SHORT PROBLEM:
Copy the data items below word for word.

═══ EXERCISE MATERIAL

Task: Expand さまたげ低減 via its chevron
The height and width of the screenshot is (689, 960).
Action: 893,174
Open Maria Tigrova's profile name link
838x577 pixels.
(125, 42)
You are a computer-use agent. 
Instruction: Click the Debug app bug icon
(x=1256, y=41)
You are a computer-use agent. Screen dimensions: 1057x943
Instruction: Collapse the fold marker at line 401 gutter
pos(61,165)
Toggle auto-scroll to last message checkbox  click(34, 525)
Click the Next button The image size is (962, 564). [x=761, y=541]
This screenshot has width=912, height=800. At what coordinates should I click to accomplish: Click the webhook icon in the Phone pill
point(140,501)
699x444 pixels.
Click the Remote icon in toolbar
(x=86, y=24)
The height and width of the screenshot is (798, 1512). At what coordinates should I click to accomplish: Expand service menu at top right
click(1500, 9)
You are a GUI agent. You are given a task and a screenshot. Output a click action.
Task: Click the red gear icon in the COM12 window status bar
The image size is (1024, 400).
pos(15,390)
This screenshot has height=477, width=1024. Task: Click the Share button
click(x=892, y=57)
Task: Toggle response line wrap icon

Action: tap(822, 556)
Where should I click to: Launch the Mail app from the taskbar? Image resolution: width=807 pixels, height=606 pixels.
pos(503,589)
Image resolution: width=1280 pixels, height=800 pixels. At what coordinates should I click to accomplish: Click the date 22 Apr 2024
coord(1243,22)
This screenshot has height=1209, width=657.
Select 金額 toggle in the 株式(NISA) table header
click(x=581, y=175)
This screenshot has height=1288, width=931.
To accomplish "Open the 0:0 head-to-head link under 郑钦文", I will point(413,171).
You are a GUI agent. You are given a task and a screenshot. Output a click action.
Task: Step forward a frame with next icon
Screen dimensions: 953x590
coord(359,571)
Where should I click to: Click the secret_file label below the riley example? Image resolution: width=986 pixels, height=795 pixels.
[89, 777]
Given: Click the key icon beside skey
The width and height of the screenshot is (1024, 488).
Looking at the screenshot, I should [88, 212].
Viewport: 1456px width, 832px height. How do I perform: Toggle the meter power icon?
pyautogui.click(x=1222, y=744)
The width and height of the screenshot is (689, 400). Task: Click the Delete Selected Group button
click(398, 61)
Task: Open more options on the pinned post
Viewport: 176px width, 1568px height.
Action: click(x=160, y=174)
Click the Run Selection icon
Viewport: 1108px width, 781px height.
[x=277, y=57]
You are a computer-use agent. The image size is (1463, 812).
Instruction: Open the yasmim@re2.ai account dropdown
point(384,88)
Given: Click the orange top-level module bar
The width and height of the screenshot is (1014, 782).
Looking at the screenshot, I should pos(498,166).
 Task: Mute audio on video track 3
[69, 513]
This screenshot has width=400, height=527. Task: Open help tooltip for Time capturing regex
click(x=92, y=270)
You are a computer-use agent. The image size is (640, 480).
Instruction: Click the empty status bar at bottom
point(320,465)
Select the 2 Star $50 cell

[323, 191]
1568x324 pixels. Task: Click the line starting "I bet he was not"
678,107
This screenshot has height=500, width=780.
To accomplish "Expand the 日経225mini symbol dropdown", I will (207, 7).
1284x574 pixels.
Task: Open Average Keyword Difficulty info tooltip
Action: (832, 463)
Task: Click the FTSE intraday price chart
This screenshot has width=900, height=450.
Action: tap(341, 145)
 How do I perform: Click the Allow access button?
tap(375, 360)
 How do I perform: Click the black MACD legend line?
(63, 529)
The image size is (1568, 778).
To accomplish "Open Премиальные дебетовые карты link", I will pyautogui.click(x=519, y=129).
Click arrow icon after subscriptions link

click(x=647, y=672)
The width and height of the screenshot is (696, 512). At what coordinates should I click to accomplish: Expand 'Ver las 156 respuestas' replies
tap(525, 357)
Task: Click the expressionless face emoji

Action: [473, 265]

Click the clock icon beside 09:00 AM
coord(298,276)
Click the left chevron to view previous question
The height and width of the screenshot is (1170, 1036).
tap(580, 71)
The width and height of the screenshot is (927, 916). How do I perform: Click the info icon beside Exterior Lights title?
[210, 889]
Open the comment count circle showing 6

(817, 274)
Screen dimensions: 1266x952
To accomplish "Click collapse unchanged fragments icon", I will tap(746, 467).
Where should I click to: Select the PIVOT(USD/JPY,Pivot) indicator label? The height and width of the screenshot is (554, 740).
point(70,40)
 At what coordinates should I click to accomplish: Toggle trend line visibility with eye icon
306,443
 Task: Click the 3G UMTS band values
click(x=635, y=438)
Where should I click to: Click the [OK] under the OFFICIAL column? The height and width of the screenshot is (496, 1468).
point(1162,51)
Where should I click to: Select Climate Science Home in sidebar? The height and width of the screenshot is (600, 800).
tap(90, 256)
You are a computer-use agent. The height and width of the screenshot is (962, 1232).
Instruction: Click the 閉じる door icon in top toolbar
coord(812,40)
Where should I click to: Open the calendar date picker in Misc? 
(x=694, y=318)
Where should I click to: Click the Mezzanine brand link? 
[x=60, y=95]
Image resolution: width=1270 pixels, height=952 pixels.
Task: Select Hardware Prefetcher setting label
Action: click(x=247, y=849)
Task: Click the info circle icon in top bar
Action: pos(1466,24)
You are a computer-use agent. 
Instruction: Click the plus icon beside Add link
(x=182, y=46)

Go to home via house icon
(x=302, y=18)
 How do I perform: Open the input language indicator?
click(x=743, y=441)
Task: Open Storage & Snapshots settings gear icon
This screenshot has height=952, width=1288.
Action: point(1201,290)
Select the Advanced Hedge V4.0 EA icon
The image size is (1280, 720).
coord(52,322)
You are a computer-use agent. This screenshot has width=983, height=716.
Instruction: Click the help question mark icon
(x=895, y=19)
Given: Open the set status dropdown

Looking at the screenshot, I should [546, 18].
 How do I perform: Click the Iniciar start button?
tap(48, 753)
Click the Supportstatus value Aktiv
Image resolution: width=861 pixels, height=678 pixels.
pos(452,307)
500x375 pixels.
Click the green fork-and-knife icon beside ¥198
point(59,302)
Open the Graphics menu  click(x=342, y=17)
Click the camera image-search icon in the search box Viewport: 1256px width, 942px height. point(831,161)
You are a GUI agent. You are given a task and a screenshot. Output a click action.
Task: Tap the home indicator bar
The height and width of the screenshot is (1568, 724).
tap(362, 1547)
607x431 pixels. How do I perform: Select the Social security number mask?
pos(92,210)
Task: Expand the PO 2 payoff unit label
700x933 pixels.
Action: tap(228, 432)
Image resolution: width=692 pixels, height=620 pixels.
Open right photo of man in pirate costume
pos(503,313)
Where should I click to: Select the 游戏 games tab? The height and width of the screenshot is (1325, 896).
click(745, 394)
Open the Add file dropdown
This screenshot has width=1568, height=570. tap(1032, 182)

══════

EXERCISE SOLUTION:
Task: Expand さまたげ低減 via its chevron
The height and width of the screenshot is (689, 960).
Action: 893,174
Open Maria Tigrova's profile name link
838x577 pixels.
(125, 42)
You are a computer-use agent. 
Instruction: Click the Debug app bug icon
(x=1256, y=41)
You are a computer-use agent. Screen dimensions: 1057x943
Instruction: Collapse the fold marker at line 401 gutter
pos(61,165)
Toggle auto-scroll to last message checkbox  click(34, 525)
Click the Next button The image size is (962, 564). [x=761, y=541]
This screenshot has width=912, height=800. At what coordinates should I click to accomplish: Click the webhook icon in the Phone pill
point(140,501)
699x444 pixels.
Click the Remote icon in toolbar
(x=86, y=24)
The height and width of the screenshot is (798, 1512). At what coordinates should I click to accomplish: Expand service menu at top right
click(1500, 9)
You are a GUI agent. You are given a task and a screenshot. Output a click action.
Task: Click the red gear icon in the COM12 window status bar
The image size is (1024, 400).
pos(15,390)
This screenshot has height=477, width=1024. Task: Click the Share button
click(x=892, y=57)
Task: Toggle response line wrap icon

Action: tap(822, 556)
Where should I click to: Launch the Mail app from the taskbar? Image resolution: width=807 pixels, height=606 pixels.
pos(503,589)
Image resolution: width=1280 pixels, height=800 pixels. At what coordinates should I click to accomplish: Click the date 22 Apr 2024
coord(1243,22)
This screenshot has height=1209, width=657.
Select 金額 toggle in the 株式(NISA) table header
click(x=581, y=175)
This screenshot has height=1288, width=931.
To accomplish "Open the 0:0 head-to-head link under 郑钦文", I will point(413,171).
You are a GUI agent. You are given a task and a screenshot. Output a click action.
Task: Step forward a frame with next icon
Screen dimensions: 953x590
coord(359,571)
Where should I click to: Click the secret_file label below the riley example? Image resolution: width=986 pixels, height=795 pixels.
[89, 777]
Given: Click the key icon beside skey
The width and height of the screenshot is (1024, 488).
Looking at the screenshot, I should [88, 212].
Viewport: 1456px width, 832px height. How do I perform: Toggle the meter power icon?
pyautogui.click(x=1222, y=744)
The width and height of the screenshot is (689, 400). Task: Click the Delete Selected Group button
click(398, 61)
Task: Open more options on the pinned post
Viewport: 176px width, 1568px height.
Action: click(x=160, y=174)
Click the Run Selection icon
Viewport: 1108px width, 781px height.
[x=277, y=57]
You are a computer-use agent. The image size is (1463, 812).
Instruction: Open the yasmim@re2.ai account dropdown
point(384,88)
Given: Click the orange top-level module bar
The width and height of the screenshot is (1014, 782).
Looking at the screenshot, I should pos(498,166).
 Task: Mute audio on video track 3
[69, 513]
This screenshot has width=400, height=527. Task: Open help tooltip for Time capturing regex
click(x=92, y=270)
You are a computer-use agent. The image size is (640, 480).
Instruction: Click the empty status bar at bottom
point(320,465)
Select the 2 Star $50 cell

[323, 191]
1568x324 pixels. Task: Click the line starting "I bet he was not"
678,107
This screenshot has height=500, width=780.
To accomplish "Expand the 日経225mini symbol dropdown", I will (207, 7).
1284x574 pixels.
Task: Open Average Keyword Difficulty info tooltip
Action: (832, 463)
Task: Click the FTSE intraday price chart
This screenshot has width=900, height=450.
Action: tap(341, 145)
 How do I perform: Click the Allow access button?
tap(375, 360)
 How do I perform: Click the black MACD legend line?
(63, 529)
The image size is (1568, 778).
To accomplish "Open Премиальные дебетовые карты link", I will pyautogui.click(x=519, y=129).
Click arrow icon after subscriptions link

click(x=647, y=672)
The width and height of the screenshot is (696, 512). At what coordinates should I click to accomplish: Expand 'Ver las 156 respuestas' replies
tap(525, 357)
Task: Click the expressionless face emoji

Action: [473, 265]

Click the clock icon beside 09:00 AM
coord(298,276)
Click the left chevron to view previous question
The height and width of the screenshot is (1170, 1036).
tap(580, 71)
The width and height of the screenshot is (927, 916). How do I perform: Click the info icon beside Exterior Lights title?
[210, 889]
Open the comment count circle showing 6

(817, 274)
Screen dimensions: 1266x952
To accomplish "Click collapse unchanged fragments icon", I will tap(746, 467).
Where should I click to: Select the PIVOT(USD/JPY,Pivot) indicator label? The height and width of the screenshot is (554, 740).
point(70,40)
 At what coordinates should I click to accomplish: Toggle trend line visibility with eye icon
306,443
 Task: Click the 3G UMTS band values
click(x=635, y=438)
Where should I click to: Click the [OK] under the OFFICIAL column? The height and width of the screenshot is (496, 1468).
point(1162,51)
Where should I click to: Select Climate Science Home in sidebar? The height and width of the screenshot is (600, 800).
tap(90, 256)
You are a computer-use agent. The height and width of the screenshot is (962, 1232).
Instruction: Click the 閉じる door icon in top toolbar
coord(812,40)
Where should I click to: Open the calendar date picker in Misc? 
(x=694, y=318)
Where should I click to: Click the Mezzanine brand link? 
[x=60, y=95]
Image resolution: width=1270 pixels, height=952 pixels.
Task: Select Hardware Prefetcher setting label
Action: click(x=247, y=849)
Task: Click the info circle icon in top bar
Action: pos(1466,24)
You are a computer-use agent. 
Instruction: Click the plus icon beside Add link
(x=182, y=46)

Go to home via house icon
(x=302, y=18)
 How do I perform: Open the input language indicator?
click(x=743, y=441)
Task: Open Storage & Snapshots settings gear icon
This screenshot has height=952, width=1288.
Action: point(1201,290)
Select the Advanced Hedge V4.0 EA icon
The image size is (1280, 720).
coord(52,322)
You are a computer-use agent. This screenshot has width=983, height=716.
Instruction: Click the help question mark icon
(x=895, y=19)
Given: Open the set status dropdown

Looking at the screenshot, I should [546, 18].
 How do I perform: Click the Iniciar start button?
tap(48, 753)
Click the Supportstatus value Aktiv
Image resolution: width=861 pixels, height=678 pixels.
pos(452,307)
500x375 pixels.
Click the green fork-and-knife icon beside ¥198
point(59,302)
Open the Graphics menu  click(x=342, y=17)
Click the camera image-search icon in the search box Viewport: 1256px width, 942px height. point(831,161)
You are a GUI agent. You are given a task and a screenshot. Output a click action.
Task: Tap the home indicator bar
The height and width of the screenshot is (1568, 724).
tap(362, 1547)
607x431 pixels. How do I perform: Select the Social security number mask?
pos(92,210)
Task: Expand the PO 2 payoff unit label
700x933 pixels.
Action: tap(228, 432)
Image resolution: width=692 pixels, height=620 pixels.
Open right photo of man in pirate costume
pos(503,313)
Where should I click to: Select the 游戏 games tab? The height and width of the screenshot is (1325, 896).
click(745, 394)
Open the Add file dropdown
This screenshot has width=1568, height=570. tap(1032, 182)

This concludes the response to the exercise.